Home » Roasted Pumpkin Salad with Spring Greens, Feta and Cashews

Roasted Pumpkin Salad with Spring Greens, Feta and Cashews

Roasted pumpkin salad with spring greens, feta and cashews is one salad that is going to make your taste buds say “wow! is this really a salad?”  The combination of flavours and textures in this salad will keep you coming back for the next bite! 

Roasted pumpkin salad

Before I used to say that I’m not much of a salad person.  I would always feel like there was a lot of work and not much reward.  I’d be chewing on a lot of leaves for a long time but not feeling satisfied.  Then I started making salads that weren’t just boring old leaves but with amazing combinations of cheeses, nuts, fruits and grains and I was hooked.  Salads can be meaningful, satisfying and tasty!

The best part is, I always feel lighter and less bloated on days that I eat salad for lunch.  This roasted pumpkin salad works wonderfully as a side or as a light lunch on its own.  With the feta cheese and the healthy fats from the cashews, you’ll definitely feel satiated. 

Roasted pumpkin salad

Ingredients in this salad

  • Roasted pumpkin:  Roasting pumpkin really intensifies the sweetness and pumpkin flavour.  Add a little olive oil, salt and pepper to help them brown nicely.
  • Spring mix salad: Usually a mix of fresh baby lettuce, spinach, chard, arugula and other lettuces. Or use any salad leaves you prefer.
  • Maple syrup cashews:  Add some maple syrup and a pinch of salt to the cashews (if they aren’t already salted) and bake until lightly browned.  They’ll add a crunchy texture and some sweetness to the salad.

Collected data entries:
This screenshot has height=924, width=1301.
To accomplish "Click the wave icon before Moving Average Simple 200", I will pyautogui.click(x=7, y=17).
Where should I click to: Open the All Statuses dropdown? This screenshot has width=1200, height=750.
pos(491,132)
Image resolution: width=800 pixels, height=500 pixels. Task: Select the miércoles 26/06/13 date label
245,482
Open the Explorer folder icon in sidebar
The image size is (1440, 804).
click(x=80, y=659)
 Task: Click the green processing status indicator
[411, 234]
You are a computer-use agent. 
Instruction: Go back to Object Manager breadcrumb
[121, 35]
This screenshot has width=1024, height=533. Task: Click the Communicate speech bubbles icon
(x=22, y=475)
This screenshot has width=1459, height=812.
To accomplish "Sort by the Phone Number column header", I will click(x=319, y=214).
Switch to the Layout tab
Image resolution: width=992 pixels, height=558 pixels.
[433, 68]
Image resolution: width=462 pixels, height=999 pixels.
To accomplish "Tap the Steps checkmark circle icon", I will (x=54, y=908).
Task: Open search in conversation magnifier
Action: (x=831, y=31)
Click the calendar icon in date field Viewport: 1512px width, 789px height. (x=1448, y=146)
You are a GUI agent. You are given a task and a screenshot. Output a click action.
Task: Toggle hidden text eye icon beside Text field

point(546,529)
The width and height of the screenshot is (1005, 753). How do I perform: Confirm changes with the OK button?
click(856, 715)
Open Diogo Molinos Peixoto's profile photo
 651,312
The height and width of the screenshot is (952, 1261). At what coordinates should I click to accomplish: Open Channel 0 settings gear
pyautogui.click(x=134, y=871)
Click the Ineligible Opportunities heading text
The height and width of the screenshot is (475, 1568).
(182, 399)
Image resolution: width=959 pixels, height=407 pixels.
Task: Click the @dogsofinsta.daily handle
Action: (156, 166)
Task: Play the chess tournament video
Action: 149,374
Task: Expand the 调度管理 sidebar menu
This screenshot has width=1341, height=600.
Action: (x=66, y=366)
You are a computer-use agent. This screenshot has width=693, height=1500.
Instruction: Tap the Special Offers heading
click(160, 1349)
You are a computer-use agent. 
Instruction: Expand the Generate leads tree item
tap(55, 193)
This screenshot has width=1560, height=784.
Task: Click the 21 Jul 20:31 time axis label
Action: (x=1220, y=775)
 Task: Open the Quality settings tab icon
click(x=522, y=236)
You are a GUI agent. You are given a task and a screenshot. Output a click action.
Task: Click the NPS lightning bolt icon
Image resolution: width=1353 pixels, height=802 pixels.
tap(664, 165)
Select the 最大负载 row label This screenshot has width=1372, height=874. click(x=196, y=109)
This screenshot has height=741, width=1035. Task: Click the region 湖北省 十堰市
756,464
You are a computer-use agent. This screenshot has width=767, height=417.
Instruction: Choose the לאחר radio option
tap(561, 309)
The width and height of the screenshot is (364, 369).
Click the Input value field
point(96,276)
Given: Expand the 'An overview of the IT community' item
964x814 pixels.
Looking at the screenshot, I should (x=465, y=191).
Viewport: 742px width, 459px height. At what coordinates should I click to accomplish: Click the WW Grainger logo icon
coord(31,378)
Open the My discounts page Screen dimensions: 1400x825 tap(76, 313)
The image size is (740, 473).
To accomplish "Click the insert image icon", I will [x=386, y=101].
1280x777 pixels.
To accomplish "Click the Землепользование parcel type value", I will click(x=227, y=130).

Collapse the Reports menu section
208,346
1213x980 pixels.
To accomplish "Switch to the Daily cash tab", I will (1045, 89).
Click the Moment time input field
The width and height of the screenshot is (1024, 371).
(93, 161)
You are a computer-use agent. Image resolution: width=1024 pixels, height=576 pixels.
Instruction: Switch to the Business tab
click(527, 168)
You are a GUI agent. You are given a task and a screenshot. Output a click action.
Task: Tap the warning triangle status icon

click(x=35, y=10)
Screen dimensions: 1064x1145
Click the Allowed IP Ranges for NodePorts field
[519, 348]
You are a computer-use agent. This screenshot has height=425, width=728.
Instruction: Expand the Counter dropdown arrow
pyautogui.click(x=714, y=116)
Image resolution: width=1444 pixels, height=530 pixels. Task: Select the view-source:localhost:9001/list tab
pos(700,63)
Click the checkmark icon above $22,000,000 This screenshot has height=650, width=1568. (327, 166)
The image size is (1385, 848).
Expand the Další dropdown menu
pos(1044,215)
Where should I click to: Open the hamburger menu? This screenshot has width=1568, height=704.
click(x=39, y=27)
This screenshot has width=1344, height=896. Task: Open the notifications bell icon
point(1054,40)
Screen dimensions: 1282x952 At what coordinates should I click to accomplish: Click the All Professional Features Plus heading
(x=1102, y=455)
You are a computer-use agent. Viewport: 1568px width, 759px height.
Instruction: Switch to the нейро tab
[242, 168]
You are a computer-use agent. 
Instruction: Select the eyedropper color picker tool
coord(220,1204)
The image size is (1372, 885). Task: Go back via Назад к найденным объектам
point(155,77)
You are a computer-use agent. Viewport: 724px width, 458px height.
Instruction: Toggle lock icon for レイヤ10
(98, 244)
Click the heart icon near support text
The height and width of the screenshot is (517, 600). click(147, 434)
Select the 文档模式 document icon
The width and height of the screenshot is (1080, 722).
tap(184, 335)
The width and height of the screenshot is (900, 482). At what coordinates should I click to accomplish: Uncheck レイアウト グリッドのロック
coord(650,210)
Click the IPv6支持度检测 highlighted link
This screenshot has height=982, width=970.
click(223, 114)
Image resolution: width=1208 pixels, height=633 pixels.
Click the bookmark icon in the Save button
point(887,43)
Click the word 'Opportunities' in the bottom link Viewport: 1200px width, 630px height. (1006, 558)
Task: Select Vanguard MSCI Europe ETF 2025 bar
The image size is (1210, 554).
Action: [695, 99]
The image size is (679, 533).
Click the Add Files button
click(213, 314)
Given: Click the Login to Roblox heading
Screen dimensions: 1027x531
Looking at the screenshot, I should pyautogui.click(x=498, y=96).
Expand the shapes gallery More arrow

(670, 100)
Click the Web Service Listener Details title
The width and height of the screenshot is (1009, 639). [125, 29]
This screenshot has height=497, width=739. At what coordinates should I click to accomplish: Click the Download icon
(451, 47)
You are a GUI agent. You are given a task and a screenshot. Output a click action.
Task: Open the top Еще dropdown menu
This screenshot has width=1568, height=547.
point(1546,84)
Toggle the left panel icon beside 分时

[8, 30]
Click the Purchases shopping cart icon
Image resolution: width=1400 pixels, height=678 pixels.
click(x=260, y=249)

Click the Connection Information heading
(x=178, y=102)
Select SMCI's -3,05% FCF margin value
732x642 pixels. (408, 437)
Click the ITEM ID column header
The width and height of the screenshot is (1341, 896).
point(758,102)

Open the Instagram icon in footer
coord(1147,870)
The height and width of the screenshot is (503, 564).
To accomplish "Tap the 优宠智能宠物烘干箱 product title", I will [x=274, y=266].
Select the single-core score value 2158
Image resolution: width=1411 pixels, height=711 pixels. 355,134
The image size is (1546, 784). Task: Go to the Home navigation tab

Problem requirements: According to the pumpkin salad recipe, what should be added to the cashews before baking them? You can set the entries aside, since nothing here depends on them.

Solution for this exercise: Maple syrup and a pinch of salt, if the cashews aren't already salted.